Does kindness REALLY make us happy?
In brief. Yes. Experts have been studying the science of kindness for decades and much has been written about the benefits of being kind. Kindness makes us feel good, mentally and physically. Read on...
In his TedX talk, happiness researcher Sean Achor demonstrated through his extensive research that if you perform random acts of kindness for two minutes a day for twenty-one days, you can actually retrain your brain to be more positive.
Studies such as his show that when your brain is more positive you are more likely to be creative, intelligent and productive. These attributes can spin into what we perceive as ‘quality of life’ attributes - job success, wealth, healthy relationships, and better health.

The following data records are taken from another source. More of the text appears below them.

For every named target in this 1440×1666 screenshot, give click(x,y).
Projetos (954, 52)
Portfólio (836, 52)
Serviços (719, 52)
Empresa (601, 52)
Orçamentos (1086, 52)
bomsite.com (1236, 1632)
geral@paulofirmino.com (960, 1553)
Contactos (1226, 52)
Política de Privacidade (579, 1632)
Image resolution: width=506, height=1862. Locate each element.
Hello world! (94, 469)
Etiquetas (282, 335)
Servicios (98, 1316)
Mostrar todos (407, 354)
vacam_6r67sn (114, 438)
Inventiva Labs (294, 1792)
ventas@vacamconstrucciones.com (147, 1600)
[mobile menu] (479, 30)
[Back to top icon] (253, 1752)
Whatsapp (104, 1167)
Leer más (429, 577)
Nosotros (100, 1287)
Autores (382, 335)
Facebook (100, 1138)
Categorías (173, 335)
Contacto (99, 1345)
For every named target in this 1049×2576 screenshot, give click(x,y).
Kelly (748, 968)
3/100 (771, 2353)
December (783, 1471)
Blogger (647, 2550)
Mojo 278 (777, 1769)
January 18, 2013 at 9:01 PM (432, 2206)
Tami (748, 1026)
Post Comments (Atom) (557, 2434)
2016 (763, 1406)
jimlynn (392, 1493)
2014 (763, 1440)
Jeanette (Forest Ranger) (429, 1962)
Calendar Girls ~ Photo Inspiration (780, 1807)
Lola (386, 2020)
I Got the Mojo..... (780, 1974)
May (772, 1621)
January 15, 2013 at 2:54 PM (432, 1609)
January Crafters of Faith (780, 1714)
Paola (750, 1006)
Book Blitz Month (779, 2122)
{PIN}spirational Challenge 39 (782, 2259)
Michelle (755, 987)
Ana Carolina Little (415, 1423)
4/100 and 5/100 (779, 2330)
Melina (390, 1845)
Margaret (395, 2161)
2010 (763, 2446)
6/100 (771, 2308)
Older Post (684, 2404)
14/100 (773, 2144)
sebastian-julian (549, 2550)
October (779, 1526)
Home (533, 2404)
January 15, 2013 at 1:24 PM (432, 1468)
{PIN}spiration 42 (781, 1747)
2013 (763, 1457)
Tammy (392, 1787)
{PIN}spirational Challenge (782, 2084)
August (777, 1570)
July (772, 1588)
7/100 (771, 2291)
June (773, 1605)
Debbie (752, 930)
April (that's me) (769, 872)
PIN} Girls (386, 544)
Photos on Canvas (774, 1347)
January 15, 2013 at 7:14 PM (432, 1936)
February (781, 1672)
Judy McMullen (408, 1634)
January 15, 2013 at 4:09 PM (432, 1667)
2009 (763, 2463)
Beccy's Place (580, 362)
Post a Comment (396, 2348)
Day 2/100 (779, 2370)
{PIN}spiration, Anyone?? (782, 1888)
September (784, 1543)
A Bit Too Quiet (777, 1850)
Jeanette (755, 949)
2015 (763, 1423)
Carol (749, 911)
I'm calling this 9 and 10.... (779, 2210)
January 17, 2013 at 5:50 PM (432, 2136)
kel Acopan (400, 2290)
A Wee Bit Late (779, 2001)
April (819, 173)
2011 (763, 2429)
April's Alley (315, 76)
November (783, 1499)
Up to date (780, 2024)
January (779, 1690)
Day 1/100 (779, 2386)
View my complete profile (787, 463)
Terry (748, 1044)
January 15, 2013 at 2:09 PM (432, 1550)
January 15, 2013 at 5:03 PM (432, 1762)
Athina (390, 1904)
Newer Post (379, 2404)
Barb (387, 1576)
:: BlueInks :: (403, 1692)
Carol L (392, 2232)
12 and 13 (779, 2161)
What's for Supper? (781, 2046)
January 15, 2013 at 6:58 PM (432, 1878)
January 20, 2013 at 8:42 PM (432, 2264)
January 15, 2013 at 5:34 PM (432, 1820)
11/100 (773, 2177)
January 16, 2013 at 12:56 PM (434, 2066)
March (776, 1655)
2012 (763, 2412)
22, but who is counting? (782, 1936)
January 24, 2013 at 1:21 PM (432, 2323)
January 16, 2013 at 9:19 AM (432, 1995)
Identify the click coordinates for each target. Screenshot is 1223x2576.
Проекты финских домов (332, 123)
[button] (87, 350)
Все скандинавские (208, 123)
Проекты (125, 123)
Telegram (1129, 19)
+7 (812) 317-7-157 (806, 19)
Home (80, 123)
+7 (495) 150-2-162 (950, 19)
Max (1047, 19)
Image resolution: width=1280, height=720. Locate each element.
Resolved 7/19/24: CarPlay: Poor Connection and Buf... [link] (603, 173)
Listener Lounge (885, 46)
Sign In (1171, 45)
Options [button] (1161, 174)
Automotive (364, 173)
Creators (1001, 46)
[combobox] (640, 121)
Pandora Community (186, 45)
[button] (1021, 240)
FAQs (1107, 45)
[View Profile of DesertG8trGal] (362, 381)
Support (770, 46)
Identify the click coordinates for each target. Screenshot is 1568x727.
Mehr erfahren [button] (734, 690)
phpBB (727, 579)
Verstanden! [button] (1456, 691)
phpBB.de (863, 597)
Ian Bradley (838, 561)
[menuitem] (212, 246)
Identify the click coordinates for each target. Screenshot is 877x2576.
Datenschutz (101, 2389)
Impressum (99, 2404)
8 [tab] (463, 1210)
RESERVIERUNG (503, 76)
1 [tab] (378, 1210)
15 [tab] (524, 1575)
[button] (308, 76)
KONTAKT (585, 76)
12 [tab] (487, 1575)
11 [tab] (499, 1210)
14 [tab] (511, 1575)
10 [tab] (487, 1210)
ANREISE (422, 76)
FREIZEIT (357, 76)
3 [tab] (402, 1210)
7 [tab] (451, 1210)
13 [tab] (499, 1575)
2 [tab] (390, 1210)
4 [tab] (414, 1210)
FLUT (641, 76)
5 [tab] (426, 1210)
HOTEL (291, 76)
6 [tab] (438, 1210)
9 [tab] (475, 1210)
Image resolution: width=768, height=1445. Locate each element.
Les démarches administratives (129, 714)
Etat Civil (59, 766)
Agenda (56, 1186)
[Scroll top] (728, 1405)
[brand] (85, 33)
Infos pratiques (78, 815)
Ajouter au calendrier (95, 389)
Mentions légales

Kindness is a simple concept, yet so very impactful. It can make the world a better place by ending suffering at the hands of war, hunger, human rights violations, and injustice. It has the power to drastically improve our own well-being as well as that of our families, friends, acquaintances, and strangers. The very act of expressing graciousness to one another can make us more empathetic of other people’s hardships.
Within the workforce, kindness towards one another can inspire employees to be more productive and make businesses more profitable. And within our communities, kindness contributes to safer and cleaner schools and neighbourhoods.
Every act of kindness creates a ripple effect that spreads from person to person with no end in sight. Kindness is contagious like a disease in which the outcome is divinely beautiful. Jamil Zaki, Professor of Psychology at Stanford University and Director of the Stanford Social Neuroscience Lab recently conducted a series of studies that observe how witnessing kindness inspires kindness, causing it to spread like a virus. He concludes that “by emphasizing empathy-positive norms, we may be able to leverage the power of social influence to combat apathy and conflict in new ways.”